From: Manfred Spraul and Brian Gerst

The patch performs the kmalloc cache lookup for constant kmalloc calls at
compile time.  The idea is that the loop in kmalloc takes a significant
amount of time, and for kmalloc(4096,GFP_KERNEL), that lookup can happen
entirely at compile time.

A problem has been seen with gcc-3.2.2-5 from RedHat.  This code:

    if(__builtin_constant_t(size)) {
          if(size < 32) return kmem_cache_alloc(...);
          if(size < 64) return kmem_cache_alloc(...);
          if(size < 96) return kmem_cache_alloc(...);
          if(size < 128) return kmem_cache_alloc(...);
          ...
    }

doesn't work, because gcc only optimizes the first two or three comparisons,
and then suddenly generates code.

But we did it that way anyway.  Apparently it's fixed in later compilers.


 include/linux/slab.h |   33 ++++++++++++++++++++++++++++++++-
 kernel/ksyms.c       |    3 ++-
 mm/slab.c            |    8 ++------
 3 files changed, 36 insertions(+), 8 deletions(-)
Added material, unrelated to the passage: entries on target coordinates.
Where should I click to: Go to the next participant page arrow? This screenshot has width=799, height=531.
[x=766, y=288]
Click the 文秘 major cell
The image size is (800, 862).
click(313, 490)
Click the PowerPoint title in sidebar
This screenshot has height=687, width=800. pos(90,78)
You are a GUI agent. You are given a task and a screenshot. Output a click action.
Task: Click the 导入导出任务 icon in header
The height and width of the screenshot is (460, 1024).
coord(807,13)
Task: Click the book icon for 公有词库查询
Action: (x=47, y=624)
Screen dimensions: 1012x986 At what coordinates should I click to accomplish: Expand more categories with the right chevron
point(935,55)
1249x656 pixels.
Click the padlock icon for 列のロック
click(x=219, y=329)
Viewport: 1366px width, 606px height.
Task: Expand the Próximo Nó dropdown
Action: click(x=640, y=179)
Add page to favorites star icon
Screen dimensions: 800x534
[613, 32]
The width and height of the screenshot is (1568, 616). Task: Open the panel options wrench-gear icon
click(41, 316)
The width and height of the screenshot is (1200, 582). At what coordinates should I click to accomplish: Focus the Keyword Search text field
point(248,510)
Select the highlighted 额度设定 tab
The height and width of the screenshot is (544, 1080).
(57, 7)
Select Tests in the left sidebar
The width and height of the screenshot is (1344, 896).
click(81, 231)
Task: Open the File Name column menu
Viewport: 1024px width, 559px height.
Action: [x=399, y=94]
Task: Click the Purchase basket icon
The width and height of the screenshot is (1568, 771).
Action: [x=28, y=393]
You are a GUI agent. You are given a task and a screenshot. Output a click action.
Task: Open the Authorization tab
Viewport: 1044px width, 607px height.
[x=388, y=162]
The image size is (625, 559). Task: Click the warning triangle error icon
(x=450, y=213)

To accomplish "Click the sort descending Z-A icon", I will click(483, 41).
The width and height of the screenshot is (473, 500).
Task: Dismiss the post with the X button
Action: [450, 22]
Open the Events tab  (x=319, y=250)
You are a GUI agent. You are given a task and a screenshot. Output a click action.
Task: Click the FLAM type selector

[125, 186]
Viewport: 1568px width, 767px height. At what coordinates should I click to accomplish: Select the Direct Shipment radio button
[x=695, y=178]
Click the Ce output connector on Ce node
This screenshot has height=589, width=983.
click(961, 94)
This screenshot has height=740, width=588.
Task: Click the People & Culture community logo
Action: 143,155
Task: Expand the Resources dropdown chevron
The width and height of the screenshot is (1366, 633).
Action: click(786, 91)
diff -puN include/linux/slab.h~fixed-size-kmalloc-speedup include/linux/slab.h
--- 25/include/linux/slab.h~fixed-size-kmalloc-speedup	2003-06-10 23:33:20.000000000 -0700
+++ 25-akpm/include/linux/slab.h	2003-06-10 23:33:20.000000000 -0700
@@ -62,7 +62,38 @@ extern void *kmem_cache_alloc(kmem_cache
 extern void kmem_cache_free(kmem_cache_t *, void *);
 extern unsigned int kmem_cache_size(kmem_cache_t *);
 
-extern void *kmalloc(size_t, int);
+/* Size description struct for general caches. */
+struct cache_sizes {
+	size_t		 cs_size;
+	kmem_cache_t	*cs_cachep;
+	kmem_cache_t	*cs_dmacachep;
+};
+extern struct cache_sizes malloc_sizes[];
+extern void *__kmalloc(size_t, int);
+
+static inline void *kmalloc(size_t size, int flags)
+{
+	if (__builtin_constant_p(size)) {
+		int i = 0;
+#define CACHE(x) \
+		if (size <= x) \
+			goto found; \
+		else \
+			i++;
+#include "kmalloc_sizes.h"
+#undef CACHE
+		{
+			extern void __you_cannot_kmalloc_that_much(void);
+			__you_cannot_kmalloc_that_much();
+		}
+found:
+		return kmem_cache_alloc((flags & GFP_DMA) ?
+			malloc_sizes[i].cs_dmacachep :
+			malloc_sizes[i].cs_cachep, flags);
+	}
+	return __kmalloc(size, flags);
+}
+
 extern void kfree(const void *);
 extern unsigned int ksize(const void *);
 
diff -puN kernel/ksyms.c~fixed-size-kmalloc-speedup kernel/ksyms.c
--- 25/kernel/ksyms.c~fixed-size-kmalloc-speedup	2003-06-10 23:33:20.000000000 -0700
+++ 25-akpm/kernel/ksyms.c	2003-06-10 23:33:20.000000000 -0700
@@ -95,7 +95,8 @@ EXPORT_SYMBOL(kmem_cache_free);
 EXPORT_SYMBOL(kmem_cache_size);
 EXPORT_SYMBOL(set_shrinker);
 EXPORT_SYMBOL(remove_shrinker);
-EXPORT_SYMBOL(kmalloc);
+EXPORT_SYMBOL(malloc_sizes);
+EXPORT_SYMBOL(__kmalloc);
 EXPORT_SYMBOL(kfree);
 #ifdef CONFIG_SMP
 EXPORT_SYMBOL(__alloc_percpu);
diff -puN mm/slab.c~fixed-size-kmalloc-speedup mm/slab.c
--- 25/mm/slab.c~fixed-size-kmalloc-speedup	2003-06-10 23:33:20.000000000 -0700
+++ 25-akpm/mm/slab.c	2003-06-10 23:33:20.000000000 -0700
@@ -385,11 +385,7 @@ static int slab_break_gfp_order = BREAK_
 #define	GET_PAGE_SLAB(pg)     ((struct slab *)(pg)->list.prev)
 
 /* These are the default caches for kmalloc. Custom caches can have other sizes. */
-static struct cache_sizes {
-	size_t		 cs_size;
-	kmem_cache_t	*cs_cachep;
-	kmem_cache_t	*cs_dmacachep;
-} malloc_sizes[] = {
+struct cache_sizes malloc_sizes[] = {
 #define CACHE(x) { .cs_size = (x) },
 #include <linux/kmalloc_sizes.h>
 	{ 0, }
@@ -1967,7 +1963,7 @@ void * kmem_cache_alloc (kmem_cache_t *c
  * platforms.  For example, on i386, it means that the memory must come
  * from the first 16MB.
  */
-void * kmalloc (size_t size, int flags)
+void * __kmalloc (size_t size, int flags)
 {
 	struct cache_sizes *csizep = malloc_sizes;
 

_